* Work request:
Begin at the line containing "Klik hier (41, 2316)" in the data below and go on through the line containing "[Facebook] (637, 2411)", repeating each line exactly; include both ends and no other line.

********************

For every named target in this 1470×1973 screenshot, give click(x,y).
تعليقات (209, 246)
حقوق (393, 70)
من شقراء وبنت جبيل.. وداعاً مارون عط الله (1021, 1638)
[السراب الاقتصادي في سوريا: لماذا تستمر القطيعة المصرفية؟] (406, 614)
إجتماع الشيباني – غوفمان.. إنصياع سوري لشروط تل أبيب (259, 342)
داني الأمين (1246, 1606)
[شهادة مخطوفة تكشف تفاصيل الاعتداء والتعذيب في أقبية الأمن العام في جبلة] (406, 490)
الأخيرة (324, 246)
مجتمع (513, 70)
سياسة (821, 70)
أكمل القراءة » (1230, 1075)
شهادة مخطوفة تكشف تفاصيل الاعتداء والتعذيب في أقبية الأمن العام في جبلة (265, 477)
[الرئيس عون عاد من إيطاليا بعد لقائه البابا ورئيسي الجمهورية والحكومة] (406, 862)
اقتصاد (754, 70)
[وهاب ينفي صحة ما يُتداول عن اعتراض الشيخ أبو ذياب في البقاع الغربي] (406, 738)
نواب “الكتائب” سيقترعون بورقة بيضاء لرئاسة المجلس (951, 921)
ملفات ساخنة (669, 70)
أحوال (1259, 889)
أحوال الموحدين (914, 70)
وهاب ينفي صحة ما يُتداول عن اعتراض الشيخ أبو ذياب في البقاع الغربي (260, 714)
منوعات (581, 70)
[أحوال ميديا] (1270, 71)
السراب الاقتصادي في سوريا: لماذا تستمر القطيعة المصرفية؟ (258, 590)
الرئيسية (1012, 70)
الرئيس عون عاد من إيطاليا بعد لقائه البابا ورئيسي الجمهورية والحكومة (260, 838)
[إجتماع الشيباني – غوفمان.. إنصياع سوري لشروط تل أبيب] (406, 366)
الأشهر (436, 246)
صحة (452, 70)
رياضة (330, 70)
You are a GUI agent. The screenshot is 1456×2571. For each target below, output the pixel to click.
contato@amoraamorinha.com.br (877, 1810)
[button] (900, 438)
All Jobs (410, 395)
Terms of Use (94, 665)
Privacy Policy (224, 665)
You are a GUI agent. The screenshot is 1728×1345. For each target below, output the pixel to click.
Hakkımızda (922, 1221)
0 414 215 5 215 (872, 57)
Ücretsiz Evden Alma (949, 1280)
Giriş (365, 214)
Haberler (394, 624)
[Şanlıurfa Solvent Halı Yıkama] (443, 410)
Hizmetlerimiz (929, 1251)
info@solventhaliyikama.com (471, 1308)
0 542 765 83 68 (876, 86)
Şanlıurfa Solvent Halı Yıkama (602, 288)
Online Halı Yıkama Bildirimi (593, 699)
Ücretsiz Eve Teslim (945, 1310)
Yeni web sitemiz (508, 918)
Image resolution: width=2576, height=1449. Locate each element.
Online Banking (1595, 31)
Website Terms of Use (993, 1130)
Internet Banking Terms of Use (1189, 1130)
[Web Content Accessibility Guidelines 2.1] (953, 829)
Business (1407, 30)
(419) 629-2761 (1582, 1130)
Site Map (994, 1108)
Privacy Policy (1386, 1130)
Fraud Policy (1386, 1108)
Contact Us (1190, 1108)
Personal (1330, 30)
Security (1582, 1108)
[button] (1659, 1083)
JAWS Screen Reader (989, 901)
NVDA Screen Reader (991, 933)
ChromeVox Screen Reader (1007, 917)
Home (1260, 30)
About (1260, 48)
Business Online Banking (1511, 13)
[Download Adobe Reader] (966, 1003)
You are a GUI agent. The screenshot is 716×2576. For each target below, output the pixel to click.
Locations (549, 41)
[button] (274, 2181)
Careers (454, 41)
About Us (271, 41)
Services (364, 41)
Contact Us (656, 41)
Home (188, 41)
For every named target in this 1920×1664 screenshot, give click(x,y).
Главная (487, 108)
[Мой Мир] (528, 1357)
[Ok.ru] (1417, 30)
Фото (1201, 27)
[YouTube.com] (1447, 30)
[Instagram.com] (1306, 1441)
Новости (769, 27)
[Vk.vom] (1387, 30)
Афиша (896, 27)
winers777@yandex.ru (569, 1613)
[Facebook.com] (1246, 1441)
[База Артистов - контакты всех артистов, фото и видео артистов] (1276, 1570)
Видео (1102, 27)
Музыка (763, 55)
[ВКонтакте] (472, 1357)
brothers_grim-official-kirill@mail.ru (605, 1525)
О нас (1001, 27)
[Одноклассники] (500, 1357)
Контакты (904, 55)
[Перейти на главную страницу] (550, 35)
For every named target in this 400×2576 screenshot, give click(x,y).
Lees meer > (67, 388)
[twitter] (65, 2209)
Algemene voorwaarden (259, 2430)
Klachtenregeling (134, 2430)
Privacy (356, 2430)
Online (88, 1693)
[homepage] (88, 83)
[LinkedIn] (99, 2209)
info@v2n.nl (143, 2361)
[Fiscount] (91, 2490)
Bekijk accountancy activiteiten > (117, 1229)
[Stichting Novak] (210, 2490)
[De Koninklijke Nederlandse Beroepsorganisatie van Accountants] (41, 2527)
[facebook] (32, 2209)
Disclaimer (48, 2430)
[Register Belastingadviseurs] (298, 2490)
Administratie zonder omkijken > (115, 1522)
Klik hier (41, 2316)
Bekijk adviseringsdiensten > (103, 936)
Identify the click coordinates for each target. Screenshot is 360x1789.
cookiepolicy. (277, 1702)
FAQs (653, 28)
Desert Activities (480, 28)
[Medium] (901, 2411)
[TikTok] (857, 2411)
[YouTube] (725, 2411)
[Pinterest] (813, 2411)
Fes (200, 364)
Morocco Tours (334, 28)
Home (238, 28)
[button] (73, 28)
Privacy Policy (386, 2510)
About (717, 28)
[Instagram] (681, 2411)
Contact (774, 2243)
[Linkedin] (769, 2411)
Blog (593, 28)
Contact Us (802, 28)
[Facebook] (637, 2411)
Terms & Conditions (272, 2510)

********************

* Result of this exercise:
Klik hier (41, 2316)
Bekijk adviseringsdiensten > (103, 936)
Identify the click coordinates for each target. Screenshot is 360x1789.
cookiepolicy. (277, 1702)
FAQs (653, 28)
Desert Activities (480, 28)
[Medium] (901, 2411)
[TikTok] (857, 2411)
[YouTube] (725, 2411)
[Pinterest] (813, 2411)
Fes (200, 364)
Morocco Tours (334, 28)
Home (238, 28)
[button] (73, 28)
Privacy Policy (386, 2510)
About (717, 28)
[Instagram] (681, 2411)
Contact (774, 2243)
[Linkedin] (769, 2411)
Blog (593, 28)
Contact Us (802, 28)
[Facebook] (637, 2411)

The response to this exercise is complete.